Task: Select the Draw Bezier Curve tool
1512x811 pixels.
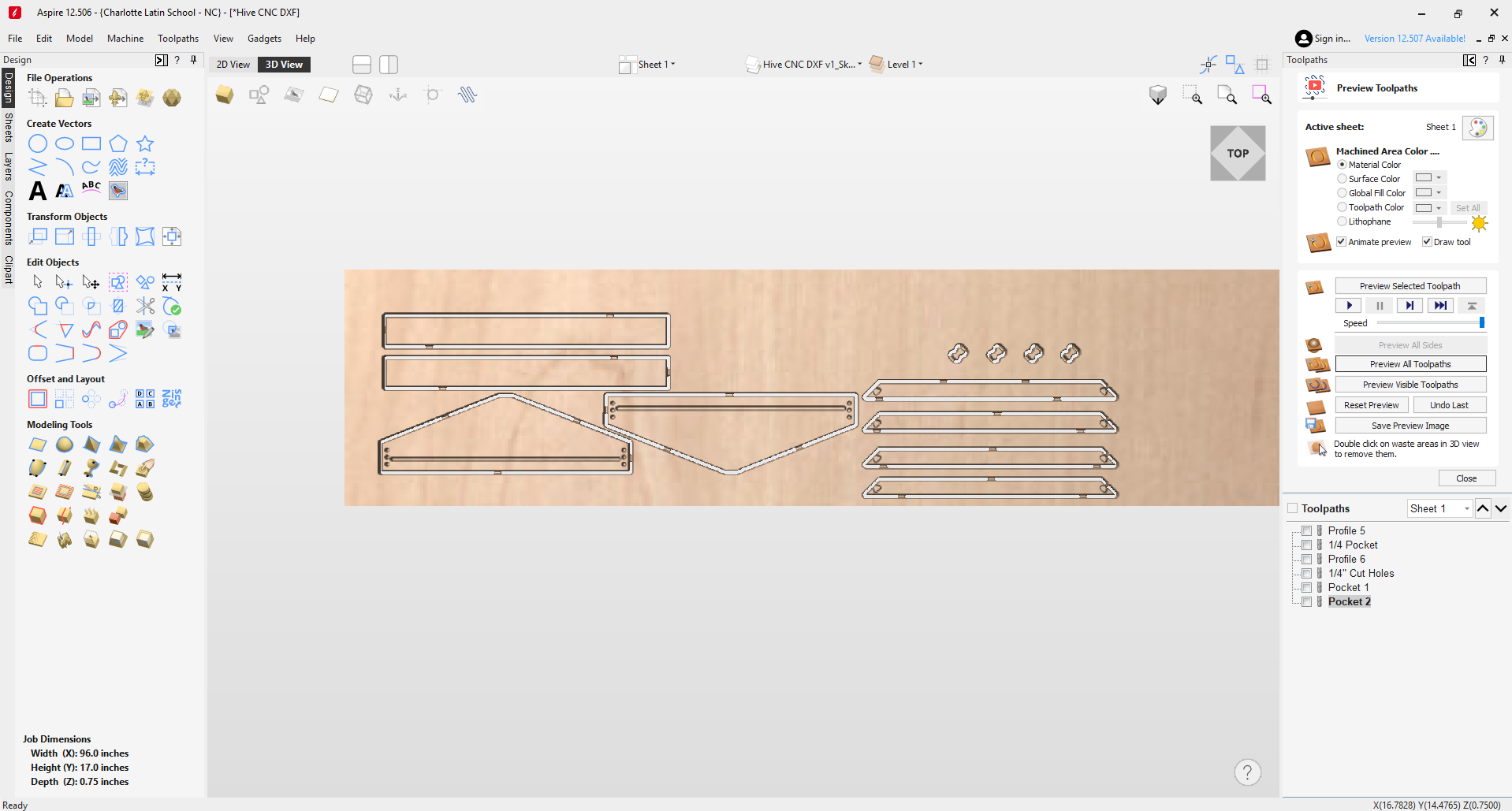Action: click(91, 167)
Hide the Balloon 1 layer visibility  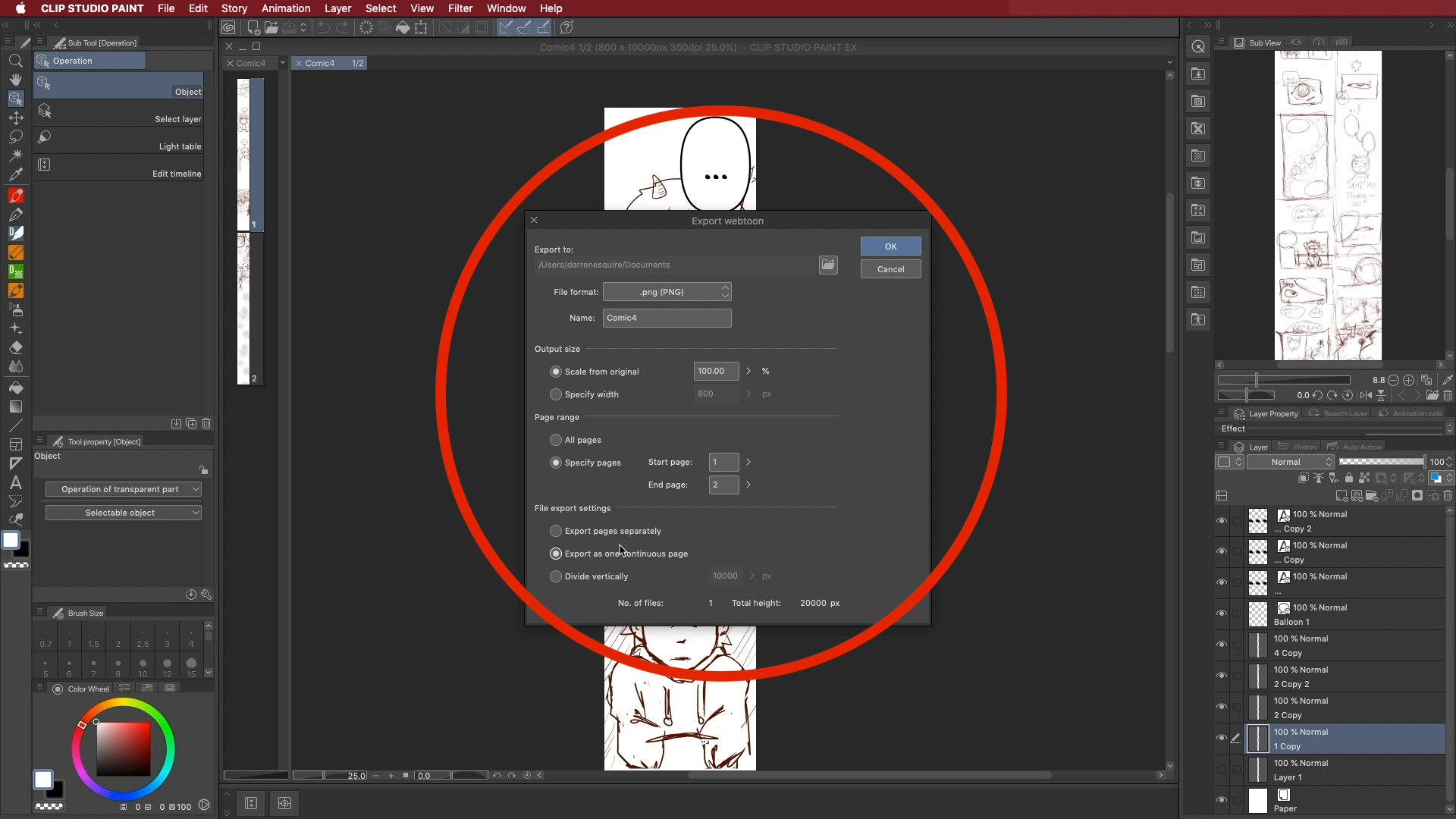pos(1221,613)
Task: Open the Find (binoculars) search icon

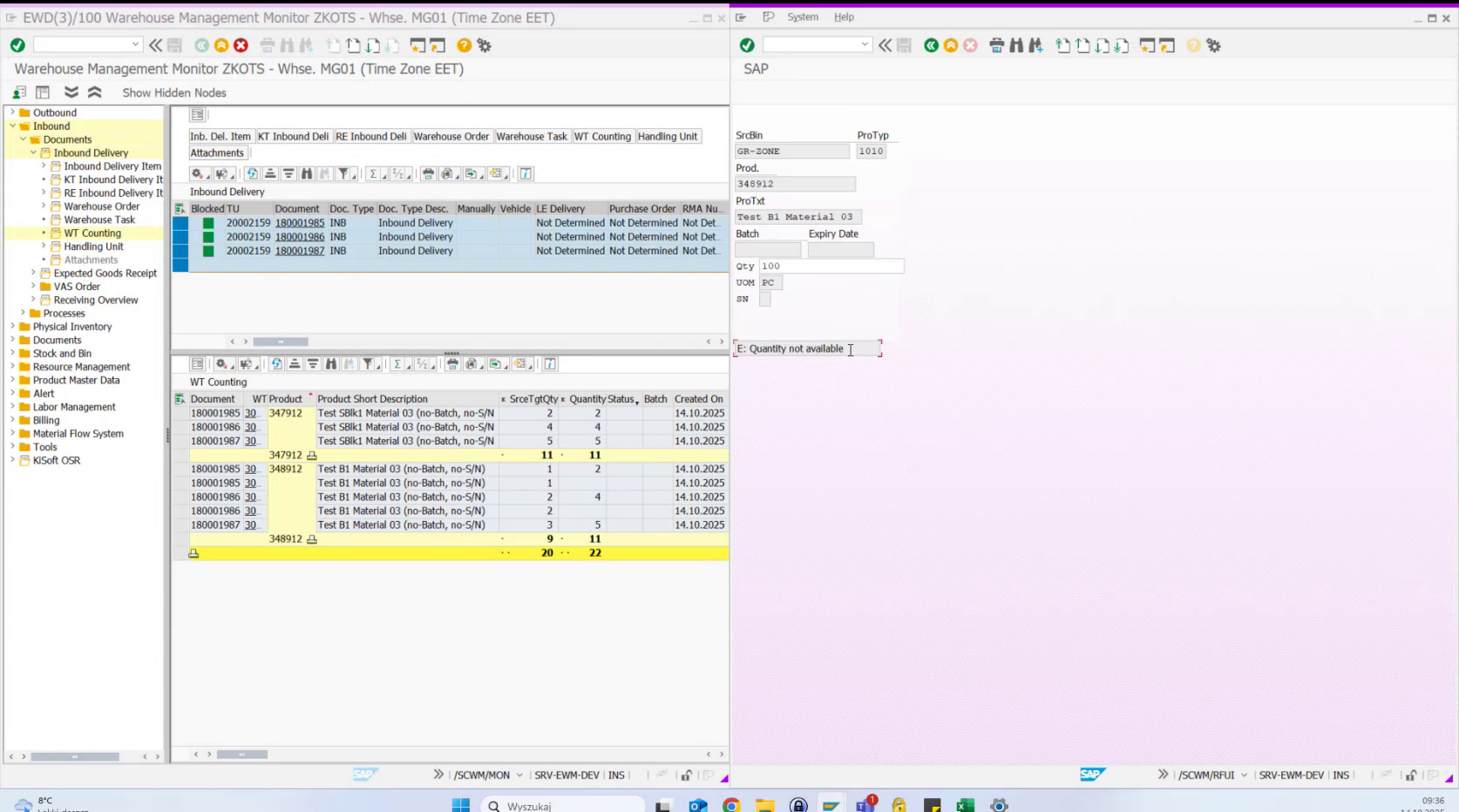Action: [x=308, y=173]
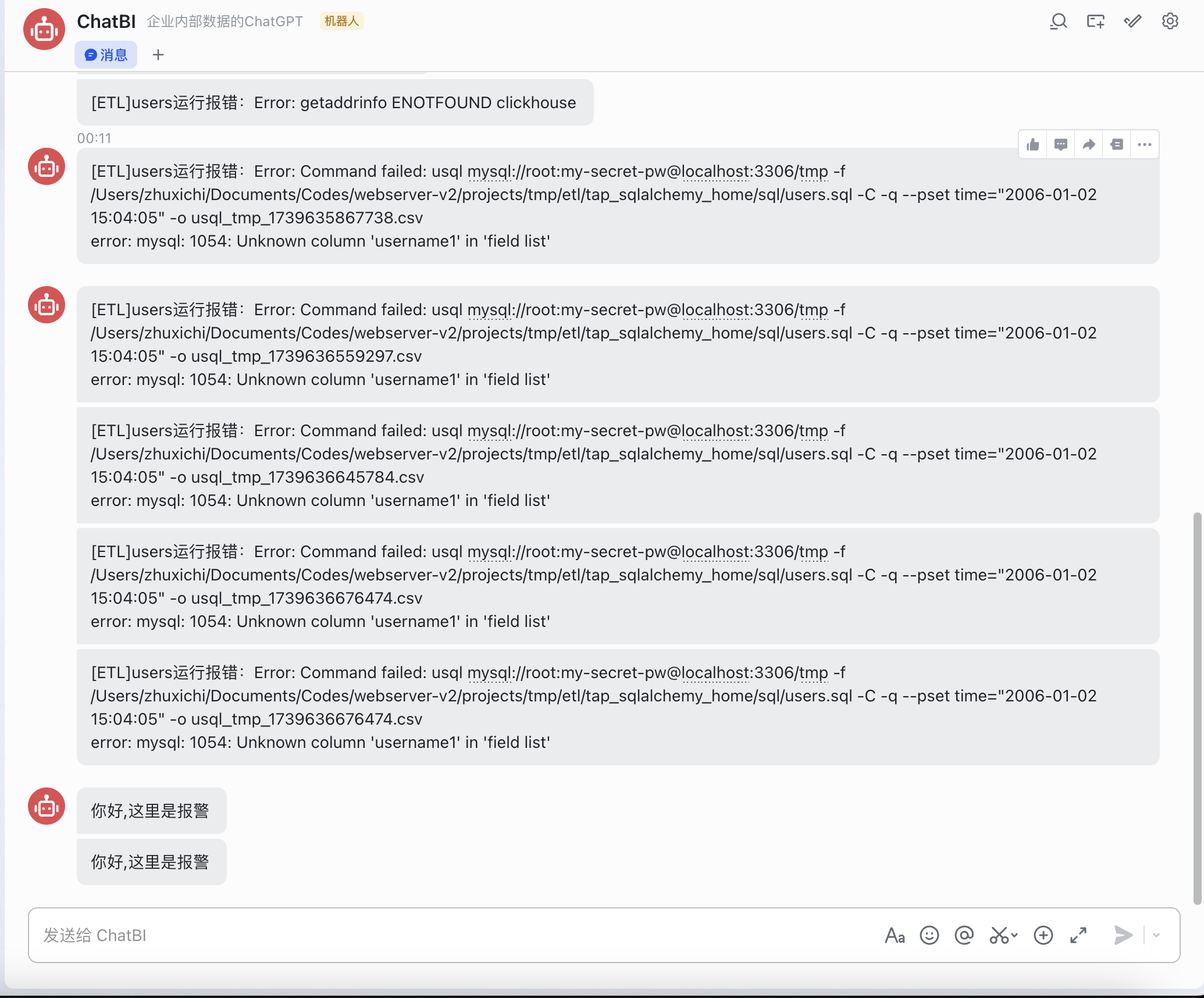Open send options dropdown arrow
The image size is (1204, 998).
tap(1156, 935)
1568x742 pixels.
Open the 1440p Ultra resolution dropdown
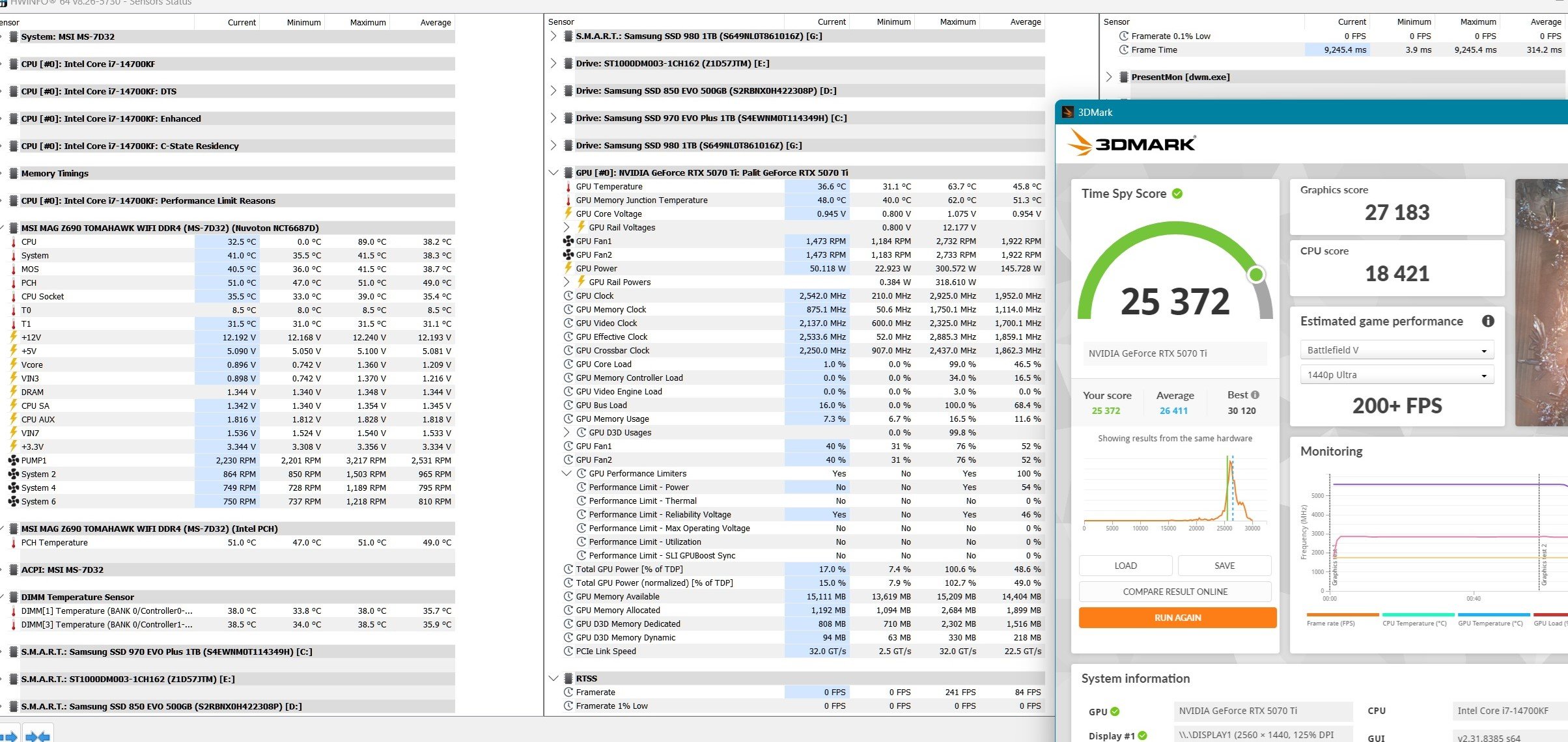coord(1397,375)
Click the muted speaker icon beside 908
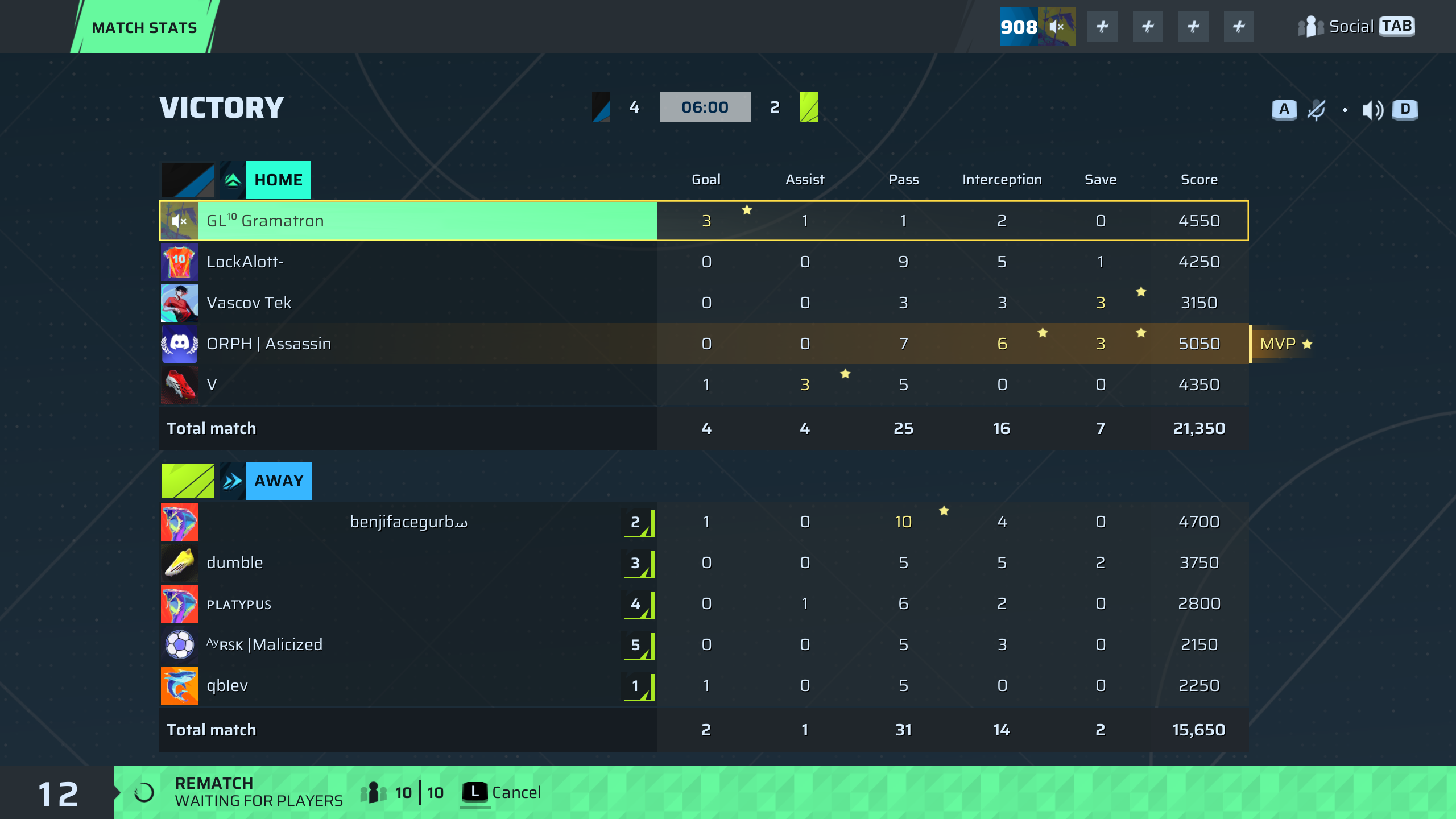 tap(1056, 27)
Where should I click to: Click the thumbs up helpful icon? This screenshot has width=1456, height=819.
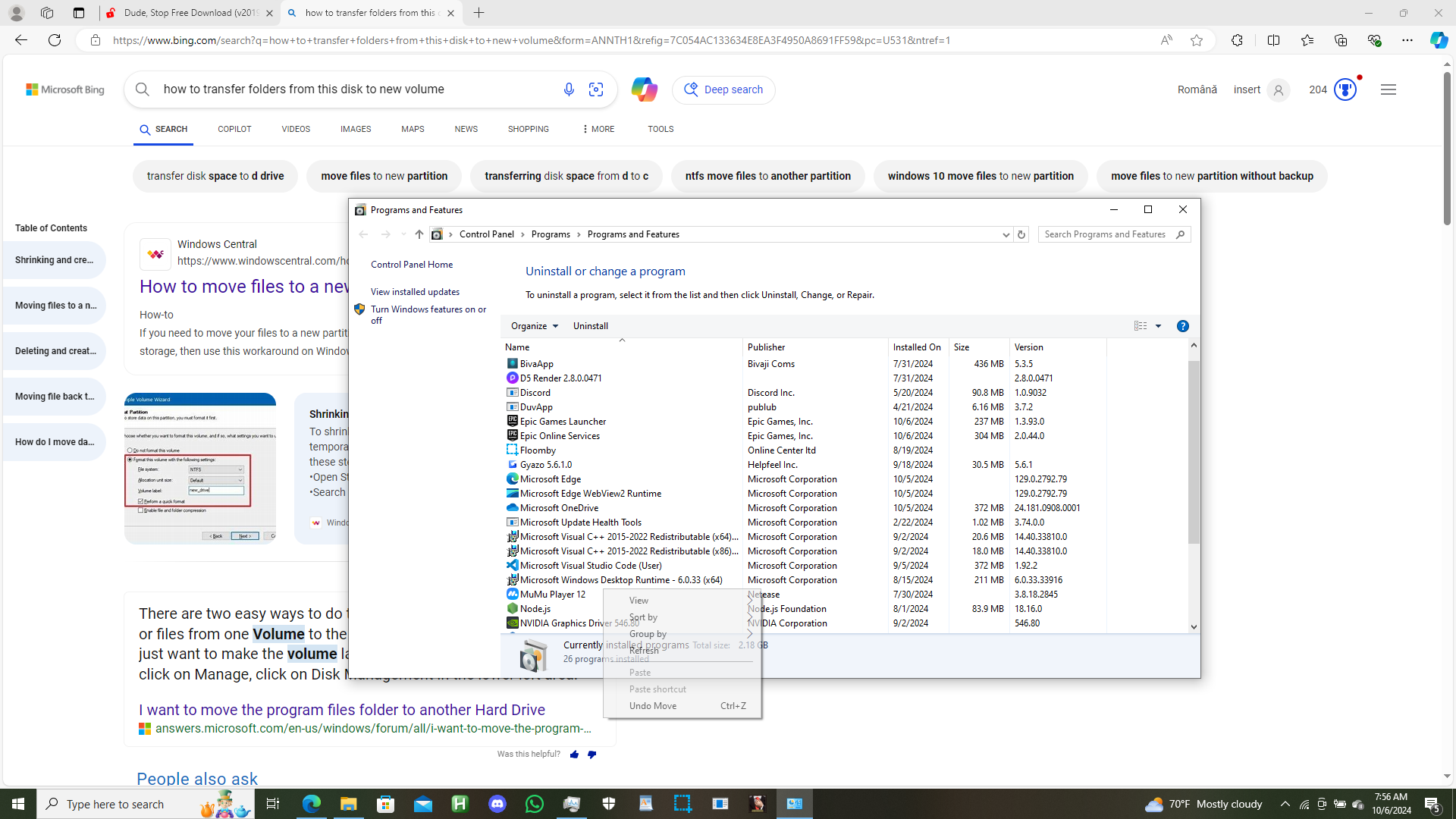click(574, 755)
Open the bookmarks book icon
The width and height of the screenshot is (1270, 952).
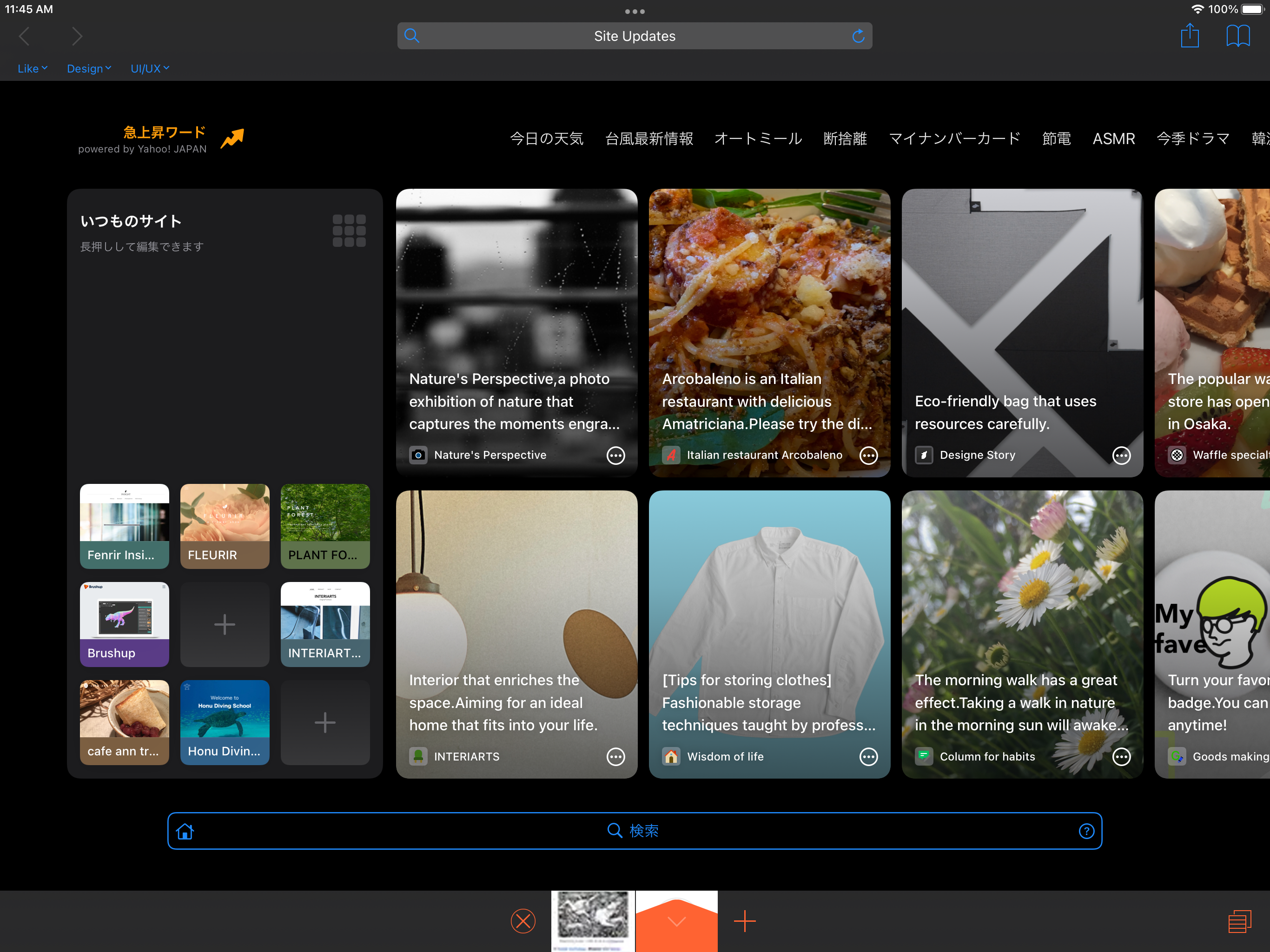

==*==

## What is required
The required output is the lines from the one containing "Click the muted speaker icon beside 908" through the end of the data, printed exactly, with no pictures.

## Result for this exercise
Click the muted speaker icon beside 908
 tap(1056, 27)
Where should I click to: Click the thumbs up helpful icon? This screenshot has width=1456, height=819.
click(574, 755)
Open the bookmarks book icon
The width and height of the screenshot is (1270, 952).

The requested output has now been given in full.